Iraq's Future: Roughly Divided Into Three Again?

June 20, 2014

By Roger Owen

The surprising and in many ways shocking emergence of ISIS as one of the best trained, best financed, and most highly motivated and militarily effective fighting forces in the Arab east has led to much talk of an erasure of the old colonial-period Sykes-Picot boundary that artificially divided Syria and Iraq. But though there is an element of truth in this, the issue is much more complex and best viewed by looking at the origins of the modern state of Iraq from a more detailed historical perspective.

Note first that while there was some administrative logic to the division—Iraq consisting largely of the three former Ottoman provinces of Basra, Baghdad, and Mosul—this was by no means a tidy process, with its western boundary unclear and a large number of tribal, ethnic, and racial groups dissatisfied with the new more centralized regime.

To make matters worse the British, for whom the Basra region was the only one of the three in which they had serous long-term imperial interest, handed over government to the newly independent state of Iraq in 1932 without having provided it with the institutions that would have allowed it to carry out its basic duty to police all of its territory as well as to protect and control its borders.

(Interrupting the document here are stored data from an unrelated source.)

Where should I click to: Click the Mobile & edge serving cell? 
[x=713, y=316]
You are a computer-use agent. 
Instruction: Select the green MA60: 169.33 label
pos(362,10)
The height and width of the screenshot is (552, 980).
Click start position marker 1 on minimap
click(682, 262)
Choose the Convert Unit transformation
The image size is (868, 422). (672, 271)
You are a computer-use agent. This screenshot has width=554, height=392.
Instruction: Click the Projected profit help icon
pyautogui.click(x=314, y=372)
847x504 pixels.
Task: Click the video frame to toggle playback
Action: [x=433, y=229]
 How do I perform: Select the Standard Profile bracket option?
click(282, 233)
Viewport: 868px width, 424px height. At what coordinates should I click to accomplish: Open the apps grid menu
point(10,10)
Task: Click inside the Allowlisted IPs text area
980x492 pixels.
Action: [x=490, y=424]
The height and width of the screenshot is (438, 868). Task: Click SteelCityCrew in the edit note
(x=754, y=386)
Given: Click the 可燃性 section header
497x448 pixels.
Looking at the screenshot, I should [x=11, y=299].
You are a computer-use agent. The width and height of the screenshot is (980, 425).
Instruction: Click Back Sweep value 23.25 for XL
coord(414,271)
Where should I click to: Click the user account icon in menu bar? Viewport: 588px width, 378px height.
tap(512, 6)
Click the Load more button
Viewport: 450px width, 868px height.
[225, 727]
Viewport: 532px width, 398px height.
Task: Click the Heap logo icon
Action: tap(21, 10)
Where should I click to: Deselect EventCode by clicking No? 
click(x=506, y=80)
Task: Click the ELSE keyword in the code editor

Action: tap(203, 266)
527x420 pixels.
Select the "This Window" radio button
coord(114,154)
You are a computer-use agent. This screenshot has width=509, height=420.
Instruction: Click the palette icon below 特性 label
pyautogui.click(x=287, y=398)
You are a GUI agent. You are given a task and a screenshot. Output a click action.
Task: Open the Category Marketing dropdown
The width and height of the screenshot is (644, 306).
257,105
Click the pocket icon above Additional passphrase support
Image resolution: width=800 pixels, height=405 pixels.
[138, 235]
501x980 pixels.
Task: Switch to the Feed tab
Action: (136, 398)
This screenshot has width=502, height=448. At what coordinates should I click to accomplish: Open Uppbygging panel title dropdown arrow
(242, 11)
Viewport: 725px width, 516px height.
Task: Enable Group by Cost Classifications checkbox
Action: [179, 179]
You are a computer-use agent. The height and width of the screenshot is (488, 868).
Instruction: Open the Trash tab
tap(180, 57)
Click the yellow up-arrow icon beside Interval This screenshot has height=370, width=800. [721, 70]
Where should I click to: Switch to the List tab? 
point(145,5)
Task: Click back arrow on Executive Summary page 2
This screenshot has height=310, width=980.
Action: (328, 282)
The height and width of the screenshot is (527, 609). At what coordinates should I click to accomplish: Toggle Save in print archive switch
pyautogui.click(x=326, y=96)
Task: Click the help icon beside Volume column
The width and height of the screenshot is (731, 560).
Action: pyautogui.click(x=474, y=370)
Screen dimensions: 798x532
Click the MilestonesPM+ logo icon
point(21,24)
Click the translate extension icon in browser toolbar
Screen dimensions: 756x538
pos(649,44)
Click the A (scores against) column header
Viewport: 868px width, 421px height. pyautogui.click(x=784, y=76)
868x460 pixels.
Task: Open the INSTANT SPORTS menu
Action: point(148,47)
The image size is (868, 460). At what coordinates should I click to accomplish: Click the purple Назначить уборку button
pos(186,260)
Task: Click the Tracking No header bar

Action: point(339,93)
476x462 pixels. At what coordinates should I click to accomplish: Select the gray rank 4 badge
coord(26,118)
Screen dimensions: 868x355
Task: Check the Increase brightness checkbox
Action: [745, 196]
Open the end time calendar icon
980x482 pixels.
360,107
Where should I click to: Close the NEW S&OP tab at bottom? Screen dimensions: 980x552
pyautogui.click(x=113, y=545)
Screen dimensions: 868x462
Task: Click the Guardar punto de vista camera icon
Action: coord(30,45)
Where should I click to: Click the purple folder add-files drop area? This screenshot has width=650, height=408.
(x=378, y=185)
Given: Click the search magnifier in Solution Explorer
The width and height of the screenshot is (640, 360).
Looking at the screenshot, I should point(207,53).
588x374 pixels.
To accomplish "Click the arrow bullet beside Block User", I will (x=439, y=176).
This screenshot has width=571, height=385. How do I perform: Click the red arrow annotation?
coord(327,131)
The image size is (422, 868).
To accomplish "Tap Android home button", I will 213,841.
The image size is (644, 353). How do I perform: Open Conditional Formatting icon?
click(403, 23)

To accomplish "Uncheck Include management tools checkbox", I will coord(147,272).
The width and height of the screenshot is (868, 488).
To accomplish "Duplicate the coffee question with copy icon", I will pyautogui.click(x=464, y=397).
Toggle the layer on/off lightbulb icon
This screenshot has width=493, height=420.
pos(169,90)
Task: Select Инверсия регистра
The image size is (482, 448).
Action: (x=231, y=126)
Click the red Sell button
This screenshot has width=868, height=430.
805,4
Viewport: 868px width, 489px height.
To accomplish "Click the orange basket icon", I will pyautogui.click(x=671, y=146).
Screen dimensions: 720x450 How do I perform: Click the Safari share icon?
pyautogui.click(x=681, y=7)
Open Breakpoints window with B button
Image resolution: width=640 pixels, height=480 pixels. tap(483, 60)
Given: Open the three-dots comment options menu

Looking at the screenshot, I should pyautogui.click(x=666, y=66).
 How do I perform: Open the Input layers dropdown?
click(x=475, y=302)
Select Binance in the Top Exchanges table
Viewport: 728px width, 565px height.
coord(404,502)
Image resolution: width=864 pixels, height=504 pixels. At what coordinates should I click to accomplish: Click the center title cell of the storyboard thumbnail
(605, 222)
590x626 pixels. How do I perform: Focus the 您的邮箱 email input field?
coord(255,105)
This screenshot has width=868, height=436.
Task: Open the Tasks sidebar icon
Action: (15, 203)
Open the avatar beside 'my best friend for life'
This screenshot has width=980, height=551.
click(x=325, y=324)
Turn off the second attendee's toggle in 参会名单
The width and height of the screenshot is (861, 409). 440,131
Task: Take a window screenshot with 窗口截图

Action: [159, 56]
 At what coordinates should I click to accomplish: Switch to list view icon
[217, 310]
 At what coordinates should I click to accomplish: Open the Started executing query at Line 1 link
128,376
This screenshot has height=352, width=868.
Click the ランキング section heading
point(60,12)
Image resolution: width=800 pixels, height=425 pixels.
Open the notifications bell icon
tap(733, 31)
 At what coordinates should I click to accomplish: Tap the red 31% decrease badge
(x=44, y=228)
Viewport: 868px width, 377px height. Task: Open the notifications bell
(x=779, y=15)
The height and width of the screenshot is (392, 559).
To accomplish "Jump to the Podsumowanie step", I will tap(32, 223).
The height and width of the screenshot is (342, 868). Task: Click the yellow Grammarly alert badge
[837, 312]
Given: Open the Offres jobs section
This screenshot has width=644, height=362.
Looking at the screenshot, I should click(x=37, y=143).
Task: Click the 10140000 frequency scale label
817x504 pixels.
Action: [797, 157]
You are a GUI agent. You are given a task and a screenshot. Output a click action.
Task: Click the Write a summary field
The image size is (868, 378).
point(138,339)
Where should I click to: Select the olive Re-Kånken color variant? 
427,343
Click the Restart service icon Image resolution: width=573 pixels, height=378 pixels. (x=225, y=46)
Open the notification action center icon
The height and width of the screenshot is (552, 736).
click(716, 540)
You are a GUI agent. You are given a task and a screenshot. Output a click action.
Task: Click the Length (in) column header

And so began a process in which rule from Baghdad was challenged at regular intervals by one group or another whenever the government and its army was perceived as weak. Most obviously by the Kurds, but often by other groups in the south and west as well.

Whether this process was determined solely by sectarian identity is a more complex matter. True there was a general perception that the country was divided into three layers, Kurds in the North, Sunnis in the middle, and Shiites in the south. But this seems to have been as much a foreign ideological imposition as a local political reality, with sect being just one of a number of facets of identity, and often by no means the most significant. For example, and until the land reforms of the mid-twentieth century, “peasant” was a much important social category, setting the agricultural populations who lived between the two great rivers against the land-owners who controlled the political center.

Then, too, the price paid for the erasure of sectarian difference was often a period of dictatorial rule by a series of strong-men, from Nuri-al-Said to Saddam Hussein, whose enforced removal, in 1958 by the army and in 2003 by foreign invasion respectively, produced all kinds of unintended consequences as far as Iraqi society was concerned. Certainly the most paradoxical was the so-called liberation of Iraq by Anglo-American forces. While proclaiming that they had no intention of creating a new Lebanon in terms of creating a system in which sect was the basis of political representation, they ended up by doing just that, but with few of the special factors which allowed the Lebanese to maintain their own particular balance between three communities of more or less equal size.

For one thing, the ratio of Shiites to Sunnis was not more or less equal as in Lebanon, but something of the order of three to one. For another, Iraq required a much, much larger army than Lebanon, both for self-defense and for internal security, an army at once less sectarian and much more open to manipulation by the sectarian forces which existed in the wider society.

And then, for all the recent success at holding national elections throughout most of country and so of creating a parliament which was roughly representative of the society at large, this was not enough to remove the impression that yet another dictatorial Prime Minister, Nuri al-Maliki, was running a largely Shiite and increasingly corrupt administration in which the Sunnis were largely excluded from its systems of distributing power and patronage.

So to the possible future of an Iraq in which the sectarianisation of armed conflict looks not only likely to divide the country back into three political and quasi-administrative units again but also to draw in neighboring powers, notably Iran and Saudi Arabia, also along sectarian lines. Indeed, for the time being this seems to be in the interests of all concerned. Certainly the Kurds. But also, I suspect, ISIS itself. For all its tough talk of taking over Baghdad, the City of Umayyad Caliphs, ISIS may decide that trying to conquer and then to rule such a large and important urban agglomeration is beyond its present military and administrative capacity.

None of this looks like it makes for an easy future, with hard and fast internal boundaries, maximum distrust between rival groups, and Iraq itself a focus for armed intervention from outside, including, who knows, members of those other proven and highly effective fighting forces, the Iranian Revolutionary Guards and the Lebanese Hezbollah.

It is interesting to compare and contrast this with the roughly similar historical process in Syria where after World War I the French took two Ottoman provinces, plus the mutasarrifiyah of Mount Lebanon, and split them up into still more political units before they were re-united in 1946. Then came the long reign of the Asads, father and son, in which Damascus was able to establish its rule over the rest of the country for several decades before an increasing consciousness of the sectarian divide led, after 2011, to a challenge by restive Sunni groups. As in Iraq, the prospect of one sect being able to dominate the others from the center now seems remote.